* [What you have to do]: Reproduce word for word the line that contains "Open the hamburger" and each line that follows it, stopping after the final line of the material.

* [Extracted data]:

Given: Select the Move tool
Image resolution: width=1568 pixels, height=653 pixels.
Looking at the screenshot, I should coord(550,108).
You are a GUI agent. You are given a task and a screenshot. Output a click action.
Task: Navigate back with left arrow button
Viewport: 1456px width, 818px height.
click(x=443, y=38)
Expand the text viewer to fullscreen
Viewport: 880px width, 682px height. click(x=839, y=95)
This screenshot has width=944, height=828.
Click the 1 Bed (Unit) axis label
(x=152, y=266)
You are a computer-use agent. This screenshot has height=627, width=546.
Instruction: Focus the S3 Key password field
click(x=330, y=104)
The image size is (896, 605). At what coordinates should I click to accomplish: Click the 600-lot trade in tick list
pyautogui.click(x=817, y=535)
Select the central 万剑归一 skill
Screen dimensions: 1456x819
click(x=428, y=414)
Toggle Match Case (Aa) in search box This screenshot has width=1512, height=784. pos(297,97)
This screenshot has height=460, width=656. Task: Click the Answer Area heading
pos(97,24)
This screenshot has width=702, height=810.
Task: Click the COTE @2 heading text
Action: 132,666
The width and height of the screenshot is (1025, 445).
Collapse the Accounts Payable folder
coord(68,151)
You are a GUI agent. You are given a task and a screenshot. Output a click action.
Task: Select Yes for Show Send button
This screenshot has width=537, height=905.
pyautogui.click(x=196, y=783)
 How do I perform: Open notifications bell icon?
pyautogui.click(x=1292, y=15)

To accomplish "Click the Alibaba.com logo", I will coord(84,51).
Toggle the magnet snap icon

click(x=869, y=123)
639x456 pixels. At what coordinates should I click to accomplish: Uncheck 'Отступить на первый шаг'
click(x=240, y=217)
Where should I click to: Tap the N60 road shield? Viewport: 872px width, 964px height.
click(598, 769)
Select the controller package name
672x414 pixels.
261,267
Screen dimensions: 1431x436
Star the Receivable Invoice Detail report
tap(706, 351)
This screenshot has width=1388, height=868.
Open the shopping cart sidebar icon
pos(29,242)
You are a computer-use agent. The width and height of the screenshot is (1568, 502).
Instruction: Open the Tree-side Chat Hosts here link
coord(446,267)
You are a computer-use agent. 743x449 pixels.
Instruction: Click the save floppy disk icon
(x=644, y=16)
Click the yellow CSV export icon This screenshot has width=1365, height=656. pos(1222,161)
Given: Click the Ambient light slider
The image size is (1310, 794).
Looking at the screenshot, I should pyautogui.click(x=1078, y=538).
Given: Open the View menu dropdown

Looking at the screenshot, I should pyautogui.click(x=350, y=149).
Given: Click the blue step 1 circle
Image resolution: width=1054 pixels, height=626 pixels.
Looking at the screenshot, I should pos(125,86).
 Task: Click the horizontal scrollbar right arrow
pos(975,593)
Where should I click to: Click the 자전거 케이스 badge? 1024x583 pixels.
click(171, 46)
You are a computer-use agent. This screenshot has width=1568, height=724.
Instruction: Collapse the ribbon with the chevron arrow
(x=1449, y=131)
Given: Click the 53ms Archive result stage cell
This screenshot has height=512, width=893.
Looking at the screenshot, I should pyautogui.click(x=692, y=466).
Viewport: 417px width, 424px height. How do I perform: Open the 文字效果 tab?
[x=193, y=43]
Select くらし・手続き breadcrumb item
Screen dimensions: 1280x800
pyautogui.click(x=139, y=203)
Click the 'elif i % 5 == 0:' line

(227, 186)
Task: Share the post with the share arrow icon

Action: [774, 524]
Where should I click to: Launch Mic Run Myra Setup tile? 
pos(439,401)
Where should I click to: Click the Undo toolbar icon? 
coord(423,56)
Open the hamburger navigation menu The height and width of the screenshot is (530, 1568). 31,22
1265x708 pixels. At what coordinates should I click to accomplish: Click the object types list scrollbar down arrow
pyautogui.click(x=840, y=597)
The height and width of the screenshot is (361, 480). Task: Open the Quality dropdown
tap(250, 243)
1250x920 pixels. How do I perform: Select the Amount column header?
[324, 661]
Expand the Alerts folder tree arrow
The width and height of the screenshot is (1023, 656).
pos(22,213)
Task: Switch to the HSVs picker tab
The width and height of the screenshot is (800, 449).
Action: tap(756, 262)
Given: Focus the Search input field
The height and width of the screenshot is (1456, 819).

* [Exercise response]:
Open the hamburger navigation menu The height and width of the screenshot is (530, 1568). 31,22
1265x708 pixels. At what coordinates should I click to accomplish: Click the object types list scrollbar down arrow
pyautogui.click(x=840, y=597)
The height and width of the screenshot is (361, 480). Task: Open the Quality dropdown
tap(250, 243)
1250x920 pixels. How do I perform: Select the Amount column header?
[324, 661]
Expand the Alerts folder tree arrow
The width and height of the screenshot is (1023, 656).
pos(22,213)
Task: Switch to the HSVs picker tab
The width and height of the screenshot is (800, 449).
Action: tap(756, 262)
Given: Focus the Search input field
The height and width of the screenshot is (1456, 819).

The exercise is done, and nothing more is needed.